* **PASSAGE SHOWN**
- - -

Brazilian Engineers Hold Back the Rain

One way to avoid disruptions to the water supply in Brazil is to invest in self-contained rain-capture systems.

Words: Zoe Sullivan
Pictures: Vernon Raineil Cenzon
Date:

Communities across the globe are facing more frequent and more extreme weather events, and Brazil is no different. Whether the issue is flooding or drought, disruptions to infrastructure can impact the water supply. The disappearing Colorado River is just one example of these issues in the United States.

However, engineers in Brazil’s semi-arid northeastern region have developed a low-cost system to help households obtain safe drinking water. The project even won a national award in 2014, but the rain-capture system saw little uptake. Catastrophes like the mudslides that destroyed dozens of homes and washed out sections of highway in the seaside town of São Sebastião, killing dozens and leaving at least another 1700 homeless, may be one of the factors turning the tide for this modest contraption. And another example comes from the other side of the country.

INFRASTRUCTURE CHALLENGES MEAN WATER SHORTAGES

It was raining when Juliana Maria da Silva arose to go to work before dawn on May 28, 2022. It was a Saturday morning, but for Juliana, it was another day of work cleaning homes in Brazil’s northeastern capital, Recife. “It was a day of terror,” Juliana said when we spoke several months later.

The coastal city had been pelted by rain continuously for five days at that point, causing mudslides and flooding in various parts of the metropolis. Juliana made herself coffee as she prepared to head out for her housekeeping job. By 5:30 am, Juliana had put herself together with sandals, a jeans skirt, and a blouse and headed out the door toward the bus stop in the rain. But the bus didn’t come.

In the aftermath of the destruction wrought by the torrential rains, many homes in Jardim Teresópolis had no water supply for weeks but Juliana did thanks to Júlio’s invention.

Juliana has been living with her son, Samuel, and her second husband, Sandro, in a mother-in-law unit behind her mother’s home in Jardim Teresópolis. Juliana brought her son there four years ago after a serious health issue forced her out of her job as a restaurant cashier, and her first marriage broke up. Juliana’s mother, Fátima, has lived in Jardim Teresópolis since she migrated from the semi-arid interior of the state, looking for better opportunities some 30 years ago. These days, Fátima and her three daughters all live on the same street, which lies on one side of a steep ravine with a small stream at the bottom.

For years, though, Fátima and many others in the neighborhood had irregular access to running water.

“The water situation here was really difficult,” Juliana said as she sat in the shade of a breezeway next to her mother’s home. “We would go sometimes 15-20 days without water. We’ve gone more than a month without water.” The local water company regularly rations water in communities like Jardim Teresópolis. Much water is lost to old and unrepaired pipes, but also, the weight of water in the pipes can be too heavy for the ground, depending on conditions, and can lead to collapses, according to one former sanitation engineer.

“What saved us was the church,” Juliana said. A few hundred meters from Fátima and Juliana’s home, an Evangelical church would leave access to its cistern open so that area residents could fill their containers and slog home with water for drinking and cooking.

- - -

* **DATA PROVIDED**
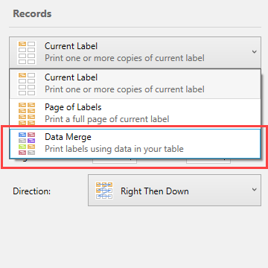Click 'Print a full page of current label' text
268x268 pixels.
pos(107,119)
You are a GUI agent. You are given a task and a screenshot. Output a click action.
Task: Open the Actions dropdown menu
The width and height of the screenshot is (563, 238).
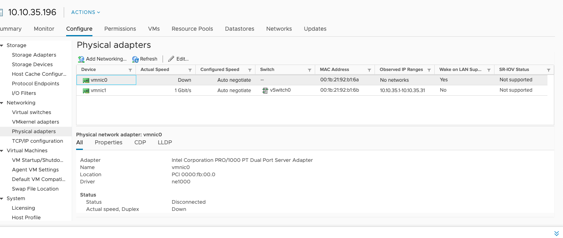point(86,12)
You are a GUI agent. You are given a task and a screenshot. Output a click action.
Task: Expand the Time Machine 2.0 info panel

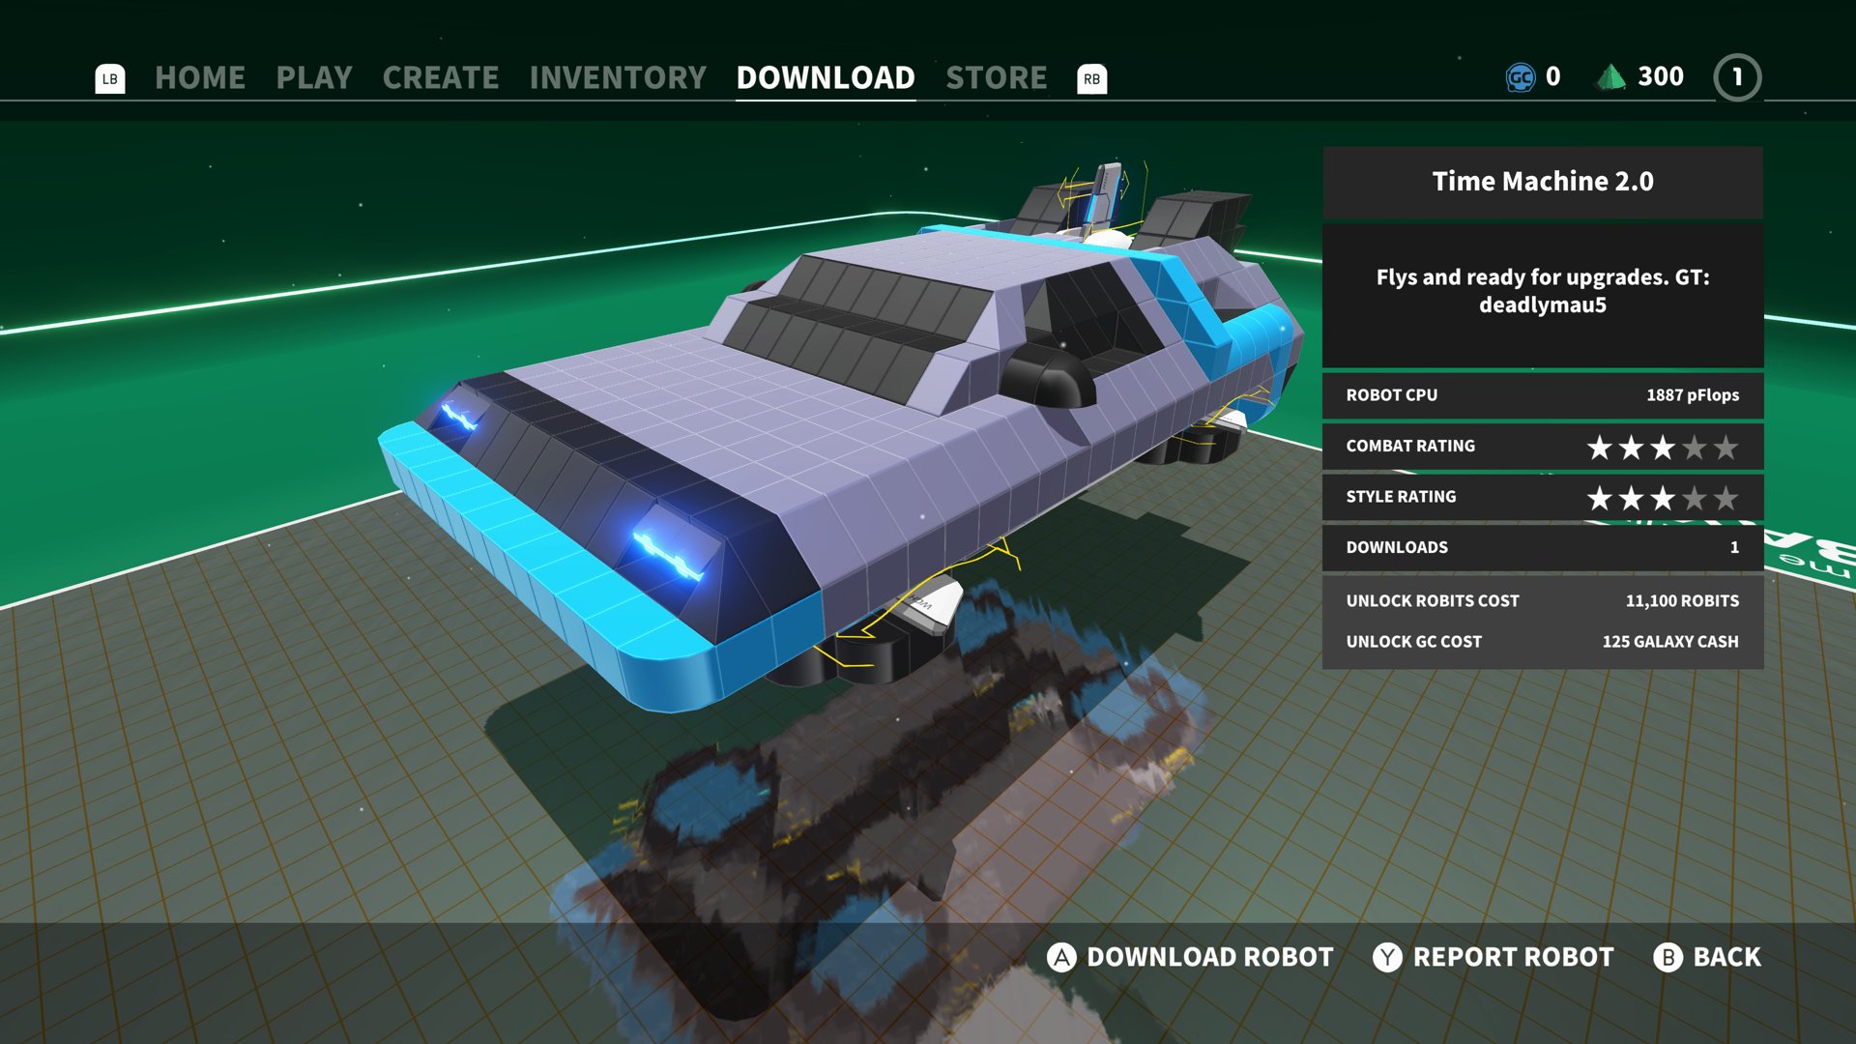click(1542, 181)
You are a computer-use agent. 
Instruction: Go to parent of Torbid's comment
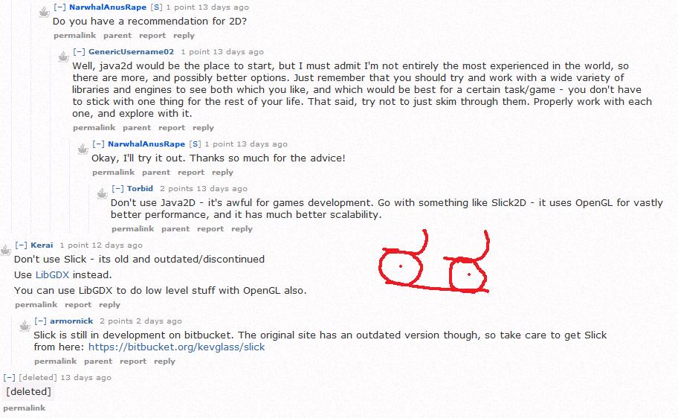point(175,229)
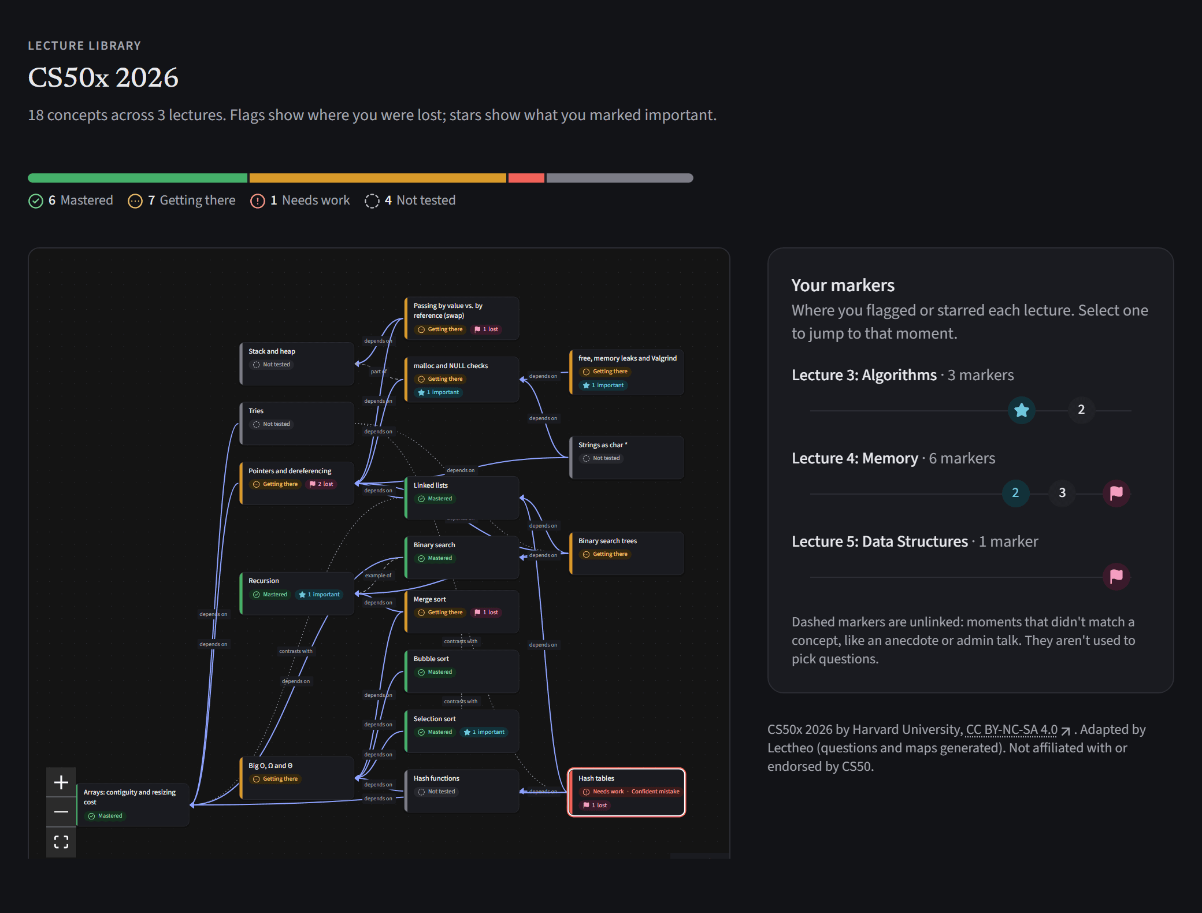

- - -

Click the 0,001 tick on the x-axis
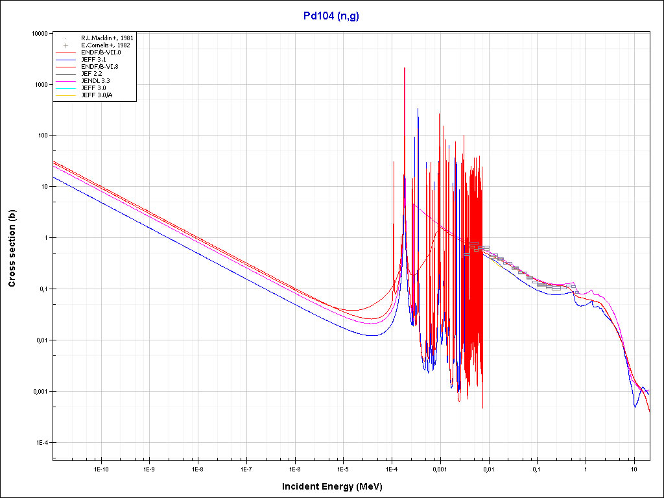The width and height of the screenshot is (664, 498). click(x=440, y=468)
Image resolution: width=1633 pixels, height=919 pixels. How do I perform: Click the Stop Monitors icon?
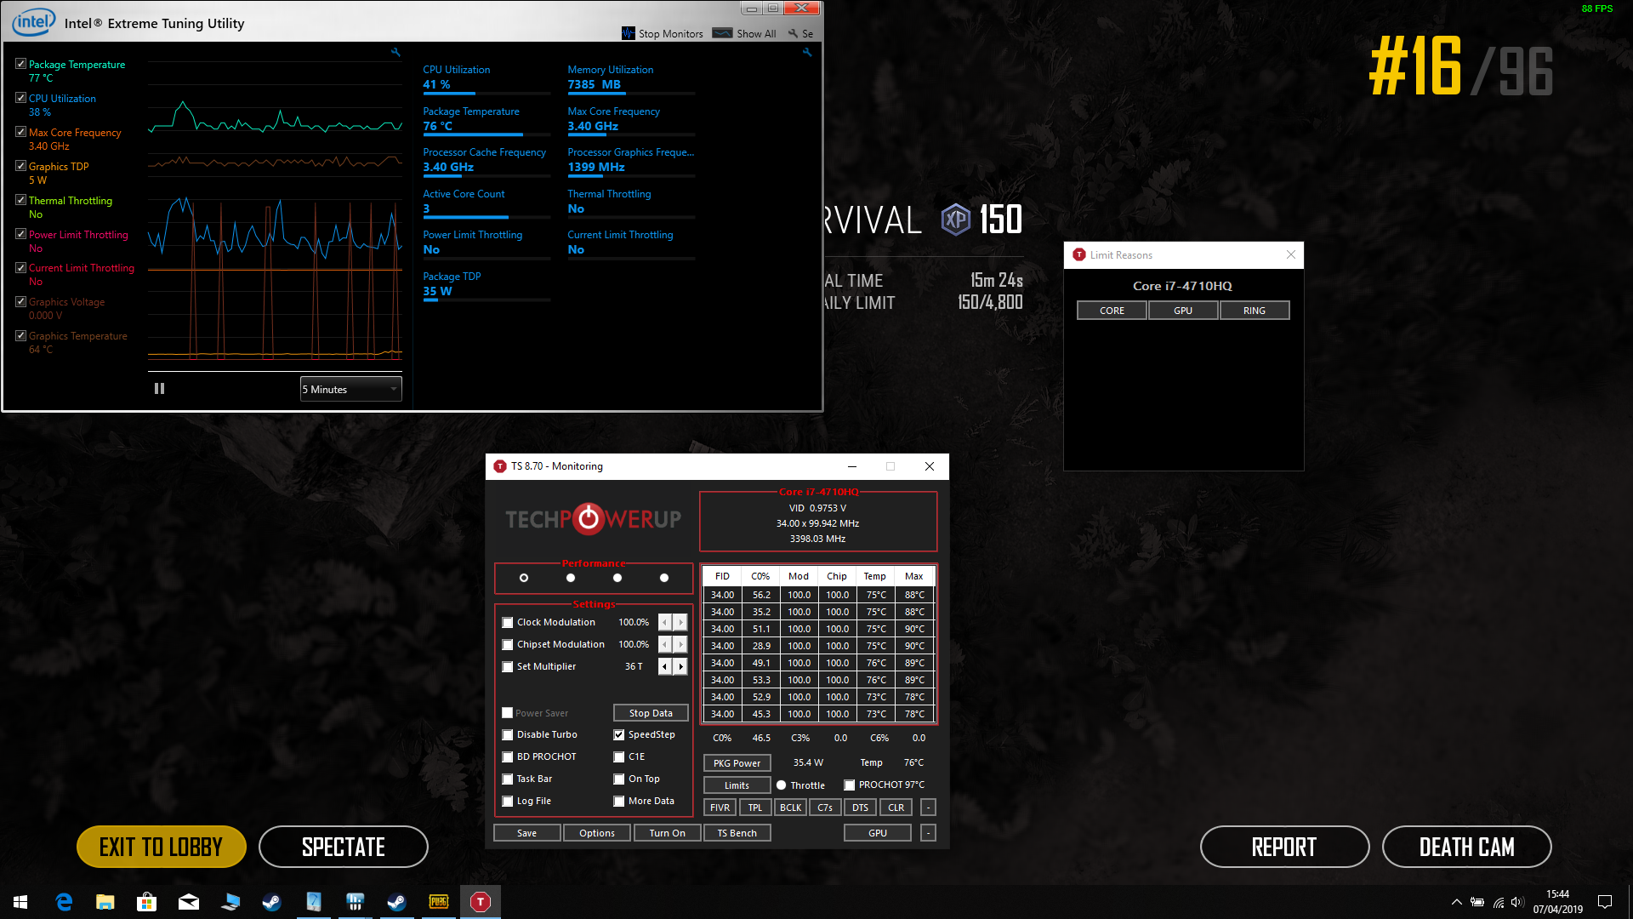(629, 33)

- - -

* **PROBLEMS TO WORK ON**
a - From the article on Brazilian rain capture, copy out word for word the part that opens with the words containing "The coastal city" and closes with "to Júlio’s invention.".
b - Translate this sentence from the article on Brazilian rain capture into Spanish: "For years, though, Fátima and many others in the neighborhood had irregular access to running water."

* **THE RESPONSES**
a -
The coastal city had been pelted by rain continuously for five days at that point, causing mudslides and flooding in various parts of the metropolis. Juliana made herself coffee as she prepared to head out for her housekeeping job. By 5:30 am, Juliana had put herself together with sandals, a jeans skirt, and a blouse and headed out the door toward the bus stop in the rain. But the bus didn’t come.

In the aftermath of the destruction wrought by the torrential rains, many homes in Jardim Teresópolis had no water supply for weeks but Juliana did thanks to Júlio’s invention.

b - Durante años, sin embargo, Fátima y muchos otros del barrio tuvieron un acceso irregular al agua corriente.